---------- Data to process

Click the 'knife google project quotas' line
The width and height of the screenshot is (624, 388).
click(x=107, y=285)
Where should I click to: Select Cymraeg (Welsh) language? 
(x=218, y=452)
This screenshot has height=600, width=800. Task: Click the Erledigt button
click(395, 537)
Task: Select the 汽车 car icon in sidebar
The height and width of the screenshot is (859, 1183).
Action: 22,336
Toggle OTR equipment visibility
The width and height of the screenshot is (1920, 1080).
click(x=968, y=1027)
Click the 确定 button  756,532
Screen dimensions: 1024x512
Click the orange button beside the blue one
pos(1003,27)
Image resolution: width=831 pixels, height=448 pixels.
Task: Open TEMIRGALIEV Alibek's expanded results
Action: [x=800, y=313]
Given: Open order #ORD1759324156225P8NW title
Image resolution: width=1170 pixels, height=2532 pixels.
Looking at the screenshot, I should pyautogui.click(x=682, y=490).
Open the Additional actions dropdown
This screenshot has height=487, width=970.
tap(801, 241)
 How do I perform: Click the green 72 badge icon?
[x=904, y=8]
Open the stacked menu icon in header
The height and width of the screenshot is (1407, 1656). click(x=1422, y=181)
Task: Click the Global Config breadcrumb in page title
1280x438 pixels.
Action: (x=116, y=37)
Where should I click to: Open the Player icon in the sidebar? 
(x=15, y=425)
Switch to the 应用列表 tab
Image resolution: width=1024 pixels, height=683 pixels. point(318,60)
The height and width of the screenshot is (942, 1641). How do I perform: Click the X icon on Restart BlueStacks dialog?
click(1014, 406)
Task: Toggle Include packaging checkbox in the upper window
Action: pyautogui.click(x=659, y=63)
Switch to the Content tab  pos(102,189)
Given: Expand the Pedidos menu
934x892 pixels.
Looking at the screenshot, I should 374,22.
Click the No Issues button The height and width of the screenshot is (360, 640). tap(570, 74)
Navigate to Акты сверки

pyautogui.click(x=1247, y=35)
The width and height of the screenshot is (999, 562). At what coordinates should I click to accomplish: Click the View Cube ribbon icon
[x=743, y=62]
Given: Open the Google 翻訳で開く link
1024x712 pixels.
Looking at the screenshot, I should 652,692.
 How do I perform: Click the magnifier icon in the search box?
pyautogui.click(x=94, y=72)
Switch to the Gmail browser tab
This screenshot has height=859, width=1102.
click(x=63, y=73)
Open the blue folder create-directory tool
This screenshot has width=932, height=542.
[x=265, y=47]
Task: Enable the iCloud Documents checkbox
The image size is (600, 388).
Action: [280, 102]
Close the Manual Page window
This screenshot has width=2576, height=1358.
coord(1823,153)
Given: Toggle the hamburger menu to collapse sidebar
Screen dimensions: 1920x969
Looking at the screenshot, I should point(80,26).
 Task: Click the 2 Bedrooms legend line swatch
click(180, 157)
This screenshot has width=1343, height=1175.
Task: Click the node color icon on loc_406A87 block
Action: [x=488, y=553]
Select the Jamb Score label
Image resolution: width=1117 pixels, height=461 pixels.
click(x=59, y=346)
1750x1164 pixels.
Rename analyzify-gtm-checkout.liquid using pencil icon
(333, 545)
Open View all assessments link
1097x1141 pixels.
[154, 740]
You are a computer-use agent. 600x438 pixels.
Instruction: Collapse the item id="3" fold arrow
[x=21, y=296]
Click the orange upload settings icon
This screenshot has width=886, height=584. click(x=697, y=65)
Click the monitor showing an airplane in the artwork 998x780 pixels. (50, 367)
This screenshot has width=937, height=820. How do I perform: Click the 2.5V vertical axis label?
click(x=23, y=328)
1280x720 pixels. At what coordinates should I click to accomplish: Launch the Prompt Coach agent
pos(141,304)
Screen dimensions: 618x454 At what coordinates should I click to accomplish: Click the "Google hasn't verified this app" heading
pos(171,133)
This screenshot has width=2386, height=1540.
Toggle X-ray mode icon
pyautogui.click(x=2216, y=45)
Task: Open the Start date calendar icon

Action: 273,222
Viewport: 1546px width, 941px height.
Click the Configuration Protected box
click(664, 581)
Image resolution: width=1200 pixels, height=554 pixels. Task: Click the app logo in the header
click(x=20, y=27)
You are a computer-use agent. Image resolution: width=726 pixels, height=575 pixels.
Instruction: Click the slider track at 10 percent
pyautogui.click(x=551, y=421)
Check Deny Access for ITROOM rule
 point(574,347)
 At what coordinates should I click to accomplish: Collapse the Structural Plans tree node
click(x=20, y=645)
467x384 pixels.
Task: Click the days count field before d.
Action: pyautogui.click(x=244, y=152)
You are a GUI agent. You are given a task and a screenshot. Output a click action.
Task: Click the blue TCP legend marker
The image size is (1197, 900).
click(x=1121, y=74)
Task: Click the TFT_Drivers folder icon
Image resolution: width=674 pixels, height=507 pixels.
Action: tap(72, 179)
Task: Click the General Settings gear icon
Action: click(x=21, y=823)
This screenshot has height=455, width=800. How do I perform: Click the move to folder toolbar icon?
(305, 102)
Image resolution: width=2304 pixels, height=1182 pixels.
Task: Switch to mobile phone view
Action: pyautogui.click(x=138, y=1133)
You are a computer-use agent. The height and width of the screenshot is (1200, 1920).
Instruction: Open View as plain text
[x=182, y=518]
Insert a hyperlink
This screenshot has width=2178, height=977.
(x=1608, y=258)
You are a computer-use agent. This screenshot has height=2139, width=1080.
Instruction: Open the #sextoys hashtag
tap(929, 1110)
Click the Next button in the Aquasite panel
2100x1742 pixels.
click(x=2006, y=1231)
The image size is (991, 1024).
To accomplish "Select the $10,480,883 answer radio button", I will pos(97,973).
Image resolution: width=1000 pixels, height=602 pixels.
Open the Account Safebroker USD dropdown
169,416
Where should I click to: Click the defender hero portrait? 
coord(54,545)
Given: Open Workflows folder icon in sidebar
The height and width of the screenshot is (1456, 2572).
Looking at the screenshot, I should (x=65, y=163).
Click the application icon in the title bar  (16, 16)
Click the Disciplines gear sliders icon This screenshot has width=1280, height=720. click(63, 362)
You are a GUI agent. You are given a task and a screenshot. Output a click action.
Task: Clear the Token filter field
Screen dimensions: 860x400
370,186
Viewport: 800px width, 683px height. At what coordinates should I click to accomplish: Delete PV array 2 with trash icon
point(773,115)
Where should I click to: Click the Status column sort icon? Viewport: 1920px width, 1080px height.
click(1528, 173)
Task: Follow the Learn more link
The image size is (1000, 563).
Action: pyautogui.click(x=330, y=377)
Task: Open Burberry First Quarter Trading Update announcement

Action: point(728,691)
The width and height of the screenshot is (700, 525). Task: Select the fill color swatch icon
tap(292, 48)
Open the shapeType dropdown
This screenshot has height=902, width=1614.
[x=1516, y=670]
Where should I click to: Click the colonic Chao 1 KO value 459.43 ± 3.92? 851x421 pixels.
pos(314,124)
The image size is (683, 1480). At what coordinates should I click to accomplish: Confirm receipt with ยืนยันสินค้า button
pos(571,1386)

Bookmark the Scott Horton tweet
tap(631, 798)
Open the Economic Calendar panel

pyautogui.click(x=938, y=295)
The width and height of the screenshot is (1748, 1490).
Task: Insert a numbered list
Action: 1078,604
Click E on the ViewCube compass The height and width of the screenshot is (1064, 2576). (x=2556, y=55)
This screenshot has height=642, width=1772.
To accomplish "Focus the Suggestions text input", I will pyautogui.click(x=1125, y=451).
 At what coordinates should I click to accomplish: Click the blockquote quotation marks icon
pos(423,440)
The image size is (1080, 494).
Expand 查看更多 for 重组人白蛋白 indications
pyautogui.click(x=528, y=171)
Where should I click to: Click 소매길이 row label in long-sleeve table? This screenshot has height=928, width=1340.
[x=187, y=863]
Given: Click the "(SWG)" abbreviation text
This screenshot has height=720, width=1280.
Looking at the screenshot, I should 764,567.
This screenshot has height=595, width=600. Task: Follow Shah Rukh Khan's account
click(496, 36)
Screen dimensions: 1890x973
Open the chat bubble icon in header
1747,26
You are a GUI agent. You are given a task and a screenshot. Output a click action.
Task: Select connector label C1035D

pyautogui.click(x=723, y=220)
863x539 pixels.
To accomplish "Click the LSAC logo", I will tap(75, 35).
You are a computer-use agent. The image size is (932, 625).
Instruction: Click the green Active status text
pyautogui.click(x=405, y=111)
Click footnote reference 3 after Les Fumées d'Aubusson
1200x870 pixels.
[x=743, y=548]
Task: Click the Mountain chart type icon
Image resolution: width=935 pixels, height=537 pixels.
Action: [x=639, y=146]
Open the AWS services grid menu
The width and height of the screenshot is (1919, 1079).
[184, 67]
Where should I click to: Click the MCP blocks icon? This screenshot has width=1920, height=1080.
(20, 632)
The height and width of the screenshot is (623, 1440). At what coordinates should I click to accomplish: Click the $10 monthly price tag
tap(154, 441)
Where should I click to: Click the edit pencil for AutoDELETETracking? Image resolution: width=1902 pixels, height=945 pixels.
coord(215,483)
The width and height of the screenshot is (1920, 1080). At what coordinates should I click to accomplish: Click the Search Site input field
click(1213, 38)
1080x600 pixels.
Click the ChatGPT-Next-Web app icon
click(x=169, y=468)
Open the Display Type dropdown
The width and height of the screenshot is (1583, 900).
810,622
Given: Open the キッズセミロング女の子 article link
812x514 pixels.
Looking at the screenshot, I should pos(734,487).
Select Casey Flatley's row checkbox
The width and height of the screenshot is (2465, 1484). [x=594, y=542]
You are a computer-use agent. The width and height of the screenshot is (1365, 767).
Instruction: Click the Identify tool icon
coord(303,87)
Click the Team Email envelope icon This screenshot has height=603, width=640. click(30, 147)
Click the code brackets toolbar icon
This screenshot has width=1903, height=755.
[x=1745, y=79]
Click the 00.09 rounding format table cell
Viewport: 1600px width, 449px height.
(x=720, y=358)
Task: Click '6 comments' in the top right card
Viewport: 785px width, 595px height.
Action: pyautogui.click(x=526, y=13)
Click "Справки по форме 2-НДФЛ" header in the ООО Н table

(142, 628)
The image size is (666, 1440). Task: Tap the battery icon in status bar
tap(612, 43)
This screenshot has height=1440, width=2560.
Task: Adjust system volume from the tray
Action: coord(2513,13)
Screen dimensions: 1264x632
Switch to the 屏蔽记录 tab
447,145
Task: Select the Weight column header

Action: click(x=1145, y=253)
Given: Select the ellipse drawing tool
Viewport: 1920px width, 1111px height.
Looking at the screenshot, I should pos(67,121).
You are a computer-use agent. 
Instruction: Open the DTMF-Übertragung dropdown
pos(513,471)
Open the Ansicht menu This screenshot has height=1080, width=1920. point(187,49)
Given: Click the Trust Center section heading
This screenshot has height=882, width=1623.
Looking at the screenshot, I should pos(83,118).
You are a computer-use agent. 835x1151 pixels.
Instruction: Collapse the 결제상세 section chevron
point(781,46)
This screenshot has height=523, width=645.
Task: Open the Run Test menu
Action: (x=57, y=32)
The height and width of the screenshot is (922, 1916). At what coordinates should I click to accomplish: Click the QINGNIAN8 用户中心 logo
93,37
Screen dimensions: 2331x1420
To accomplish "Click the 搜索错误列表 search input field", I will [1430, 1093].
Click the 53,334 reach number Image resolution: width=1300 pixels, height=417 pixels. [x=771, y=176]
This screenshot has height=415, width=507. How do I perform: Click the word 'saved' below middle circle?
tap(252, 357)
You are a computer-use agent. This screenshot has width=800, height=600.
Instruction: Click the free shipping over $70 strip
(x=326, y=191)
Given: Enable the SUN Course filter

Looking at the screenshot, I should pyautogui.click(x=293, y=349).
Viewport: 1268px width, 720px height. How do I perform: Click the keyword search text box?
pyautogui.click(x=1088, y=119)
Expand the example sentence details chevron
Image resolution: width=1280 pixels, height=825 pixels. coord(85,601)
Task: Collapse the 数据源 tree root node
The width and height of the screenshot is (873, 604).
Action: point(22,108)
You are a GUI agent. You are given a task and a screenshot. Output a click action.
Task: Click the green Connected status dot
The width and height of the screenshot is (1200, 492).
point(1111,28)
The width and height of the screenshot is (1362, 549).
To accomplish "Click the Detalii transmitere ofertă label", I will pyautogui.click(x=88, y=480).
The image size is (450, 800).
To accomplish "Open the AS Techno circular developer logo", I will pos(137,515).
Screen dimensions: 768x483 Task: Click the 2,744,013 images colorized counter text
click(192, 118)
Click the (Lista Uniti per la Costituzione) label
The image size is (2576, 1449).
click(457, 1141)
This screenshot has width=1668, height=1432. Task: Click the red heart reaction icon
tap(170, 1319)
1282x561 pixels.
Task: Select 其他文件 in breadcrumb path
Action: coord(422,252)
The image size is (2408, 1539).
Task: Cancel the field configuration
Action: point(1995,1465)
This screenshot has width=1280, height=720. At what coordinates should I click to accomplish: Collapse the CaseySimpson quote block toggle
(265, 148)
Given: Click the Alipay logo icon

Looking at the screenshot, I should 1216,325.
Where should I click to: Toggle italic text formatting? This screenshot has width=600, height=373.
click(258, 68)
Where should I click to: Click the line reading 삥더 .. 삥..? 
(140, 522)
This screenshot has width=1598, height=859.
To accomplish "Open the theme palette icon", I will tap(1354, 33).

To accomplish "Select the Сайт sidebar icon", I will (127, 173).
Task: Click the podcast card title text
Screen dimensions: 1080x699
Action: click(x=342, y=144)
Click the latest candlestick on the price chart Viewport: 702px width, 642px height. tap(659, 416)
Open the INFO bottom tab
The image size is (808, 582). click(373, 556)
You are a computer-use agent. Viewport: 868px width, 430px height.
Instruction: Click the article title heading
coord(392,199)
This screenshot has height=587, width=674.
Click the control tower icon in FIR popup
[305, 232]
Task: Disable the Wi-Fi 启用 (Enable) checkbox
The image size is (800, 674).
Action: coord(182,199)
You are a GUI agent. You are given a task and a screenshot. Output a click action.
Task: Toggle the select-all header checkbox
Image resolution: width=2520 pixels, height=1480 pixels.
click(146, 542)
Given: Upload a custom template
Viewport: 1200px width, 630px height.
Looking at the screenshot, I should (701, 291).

--------------------

Instructions for the task =>
Copy out the records above verbatim, from the line with "Image resolution: width=1000" to the line with "point(773,115)", both included.

Finished task =>
Image resolution: width=1000 pixels, height=602 pixels.
Open the Account Safebroker USD dropdown
169,416
Where should I click to: Click the defender hero portrait? 
coord(54,545)
Given: Open Workflows folder icon in sidebar
The height and width of the screenshot is (1456, 2572).
Looking at the screenshot, I should (x=65, y=163).
Click the application icon in the title bar  (16, 16)
Click the Disciplines gear sliders icon This screenshot has width=1280, height=720. click(63, 362)
You are a GUI agent. You are given a task and a screenshot. Output a click action.
Task: Clear the Token filter field
Screen dimensions: 860x400
370,186
Viewport: 800px width, 683px height. At what coordinates should I click to accomplish: Delete PV array 2 with trash icon
point(773,115)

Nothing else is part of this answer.